EXERCISE BRIEF: Below are entries. Give back exactly the lines from the one containing "How do I perform: Click the" through the one containing "Where should I click to: Click", inclusive, without the pictures.

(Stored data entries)
..........
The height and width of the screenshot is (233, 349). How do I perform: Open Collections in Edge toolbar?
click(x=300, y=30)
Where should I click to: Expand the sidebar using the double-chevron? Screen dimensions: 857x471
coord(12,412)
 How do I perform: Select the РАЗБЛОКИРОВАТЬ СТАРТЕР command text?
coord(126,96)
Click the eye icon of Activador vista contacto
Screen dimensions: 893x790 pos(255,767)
..........
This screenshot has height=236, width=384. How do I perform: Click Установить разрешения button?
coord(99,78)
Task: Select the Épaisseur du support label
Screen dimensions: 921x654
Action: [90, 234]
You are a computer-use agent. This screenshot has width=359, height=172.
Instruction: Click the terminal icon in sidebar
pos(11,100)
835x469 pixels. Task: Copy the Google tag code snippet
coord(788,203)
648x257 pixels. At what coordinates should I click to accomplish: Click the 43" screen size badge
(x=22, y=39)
..........
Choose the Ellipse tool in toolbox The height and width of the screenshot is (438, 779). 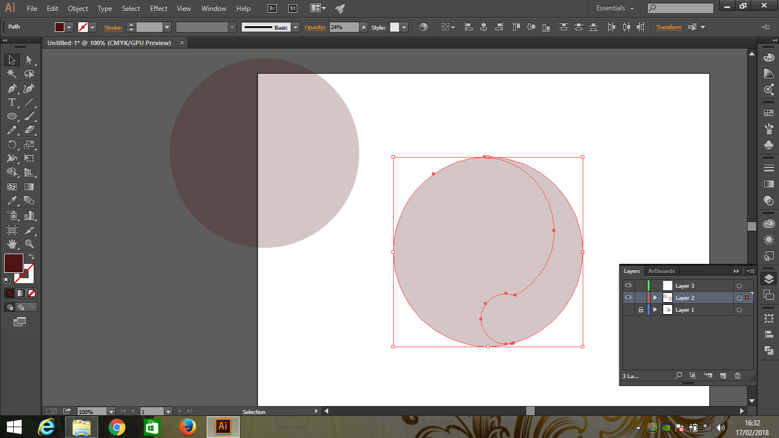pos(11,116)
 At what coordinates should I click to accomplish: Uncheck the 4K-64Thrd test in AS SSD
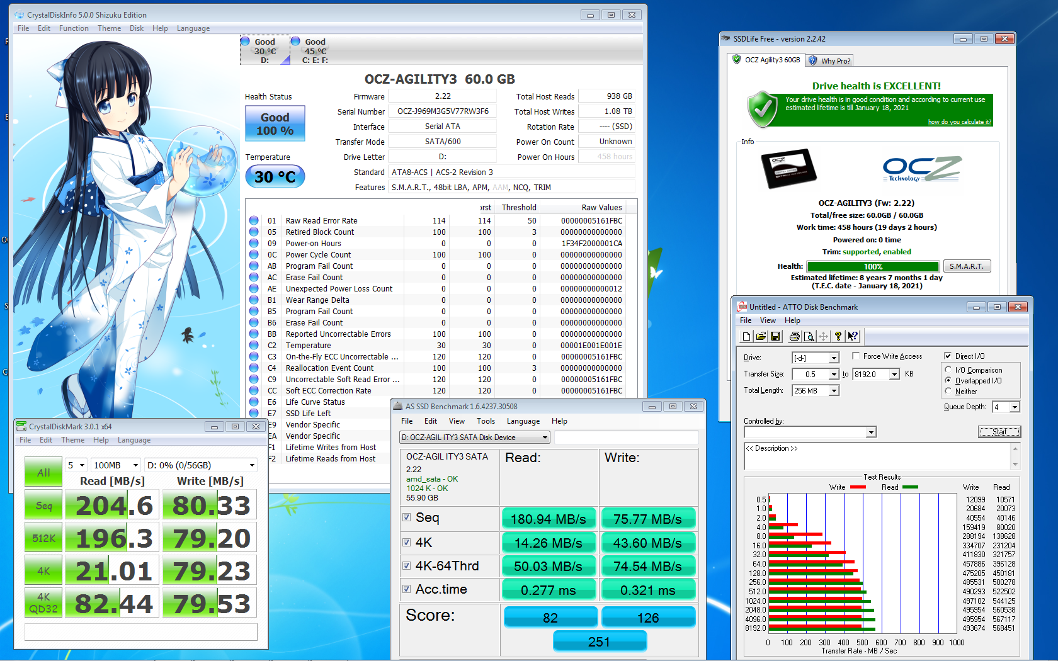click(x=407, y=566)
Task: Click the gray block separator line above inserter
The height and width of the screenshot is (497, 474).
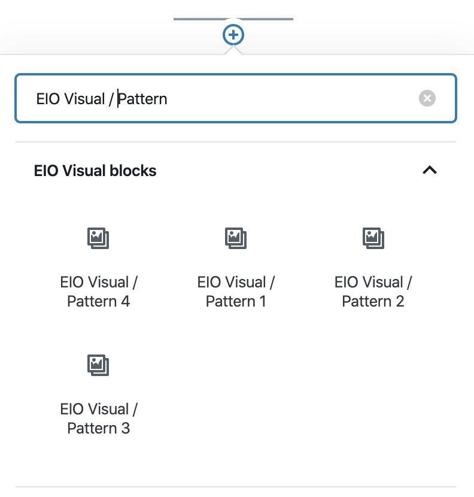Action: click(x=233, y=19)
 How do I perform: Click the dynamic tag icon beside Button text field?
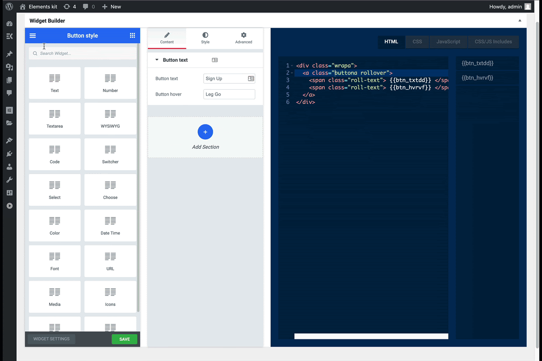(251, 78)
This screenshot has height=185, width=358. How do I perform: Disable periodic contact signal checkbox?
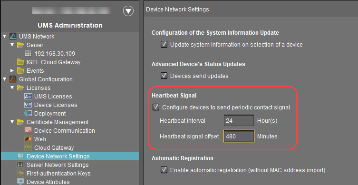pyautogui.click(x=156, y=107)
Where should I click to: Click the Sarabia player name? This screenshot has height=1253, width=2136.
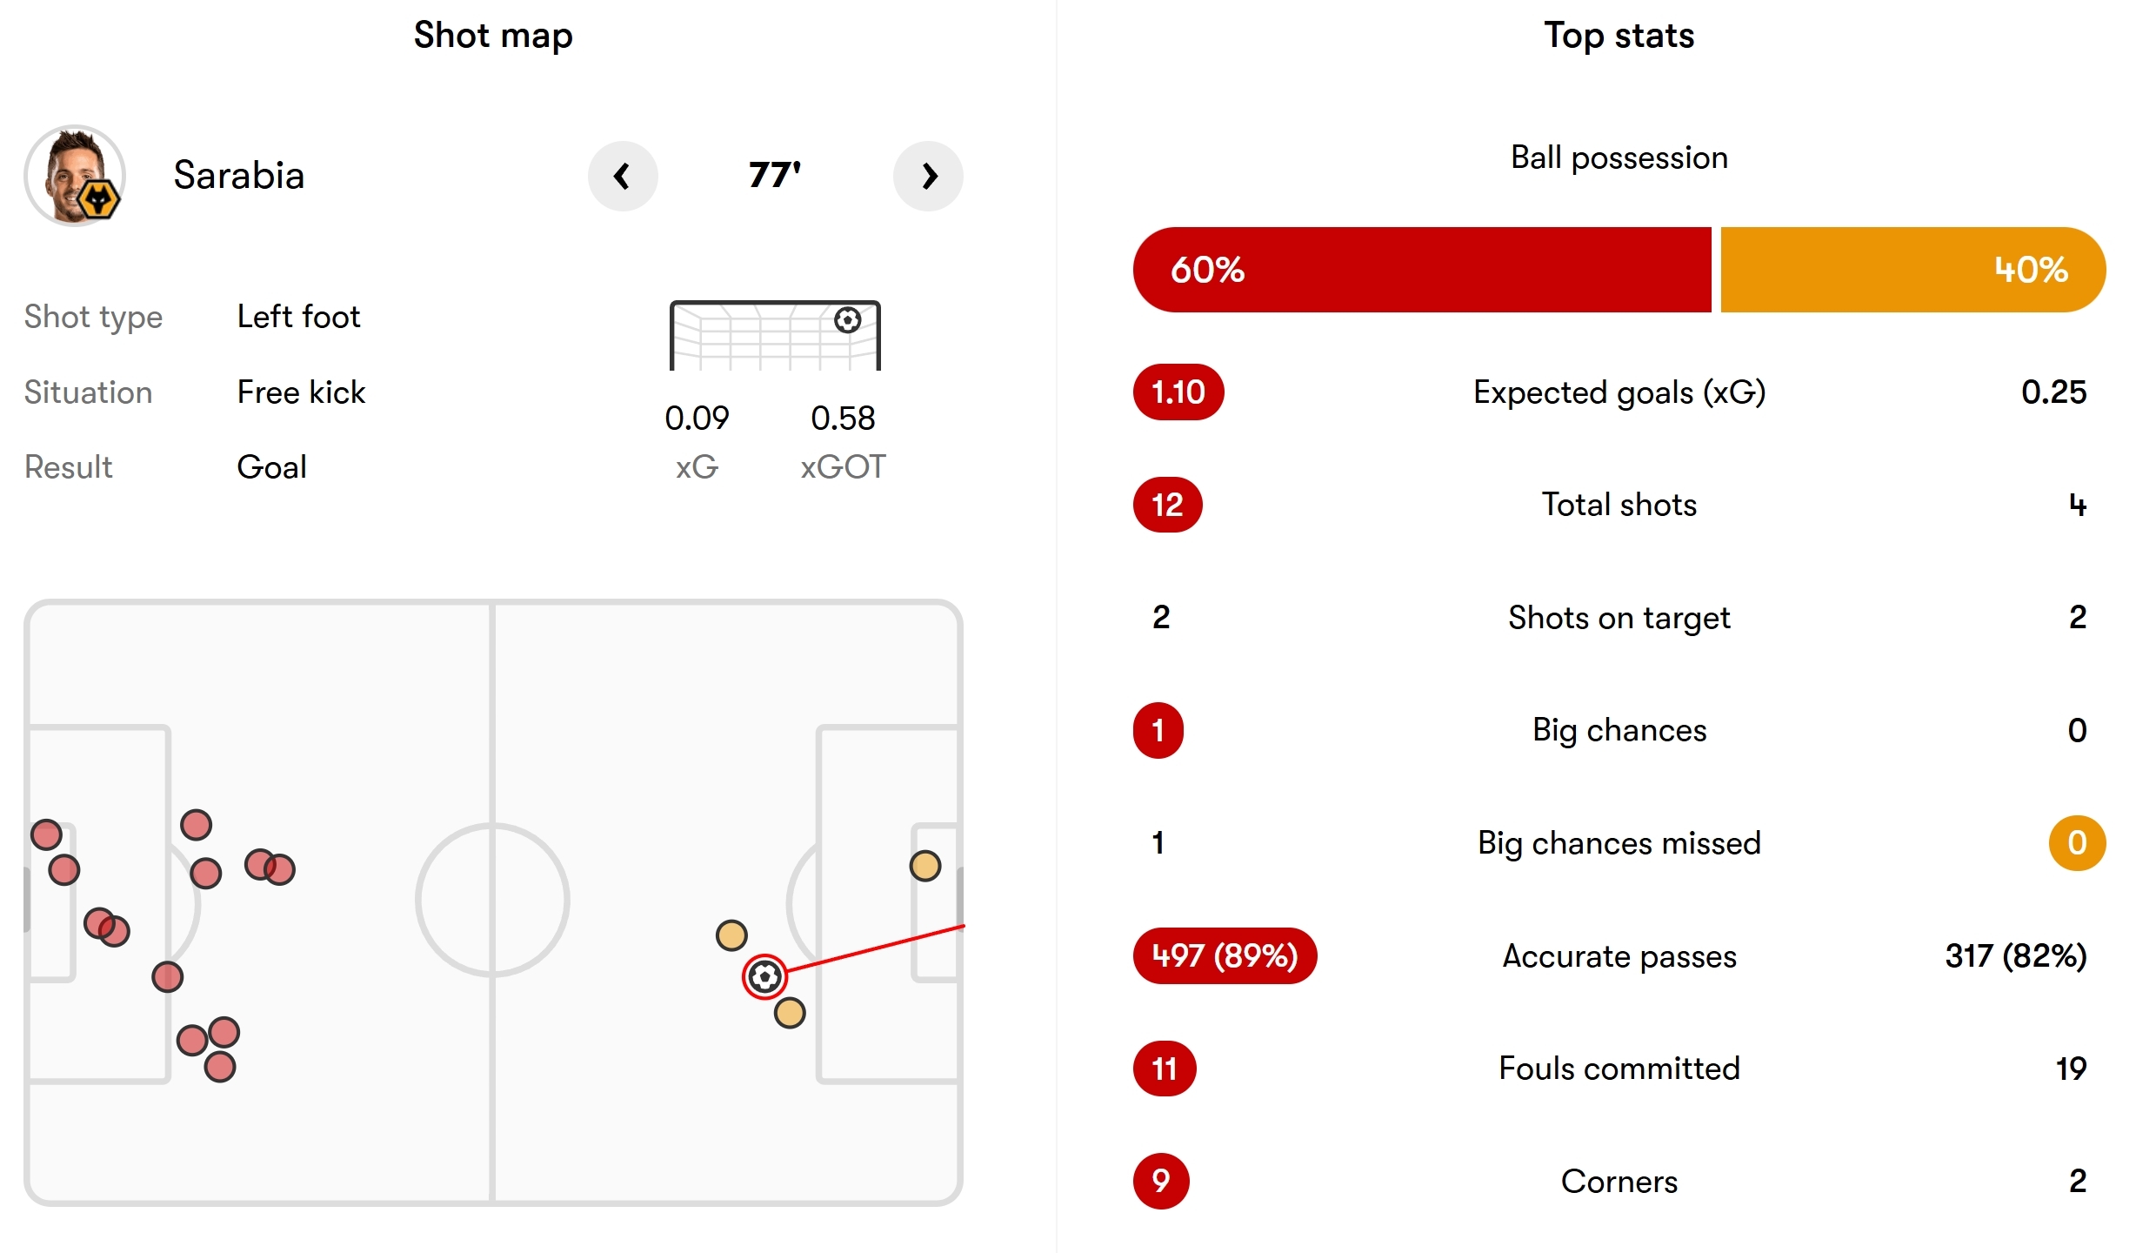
..........
TASK SOLUTION:
 How do I perform: Click the dynamic tag icon beside Button text field?
(251, 78)
This screenshot has height=185, width=358. How do I perform: Disable periodic contact signal checkbox?
pyautogui.click(x=156, y=107)
Where should I click to: Click the Sarabia player name? This screenshot has height=1253, width=2136.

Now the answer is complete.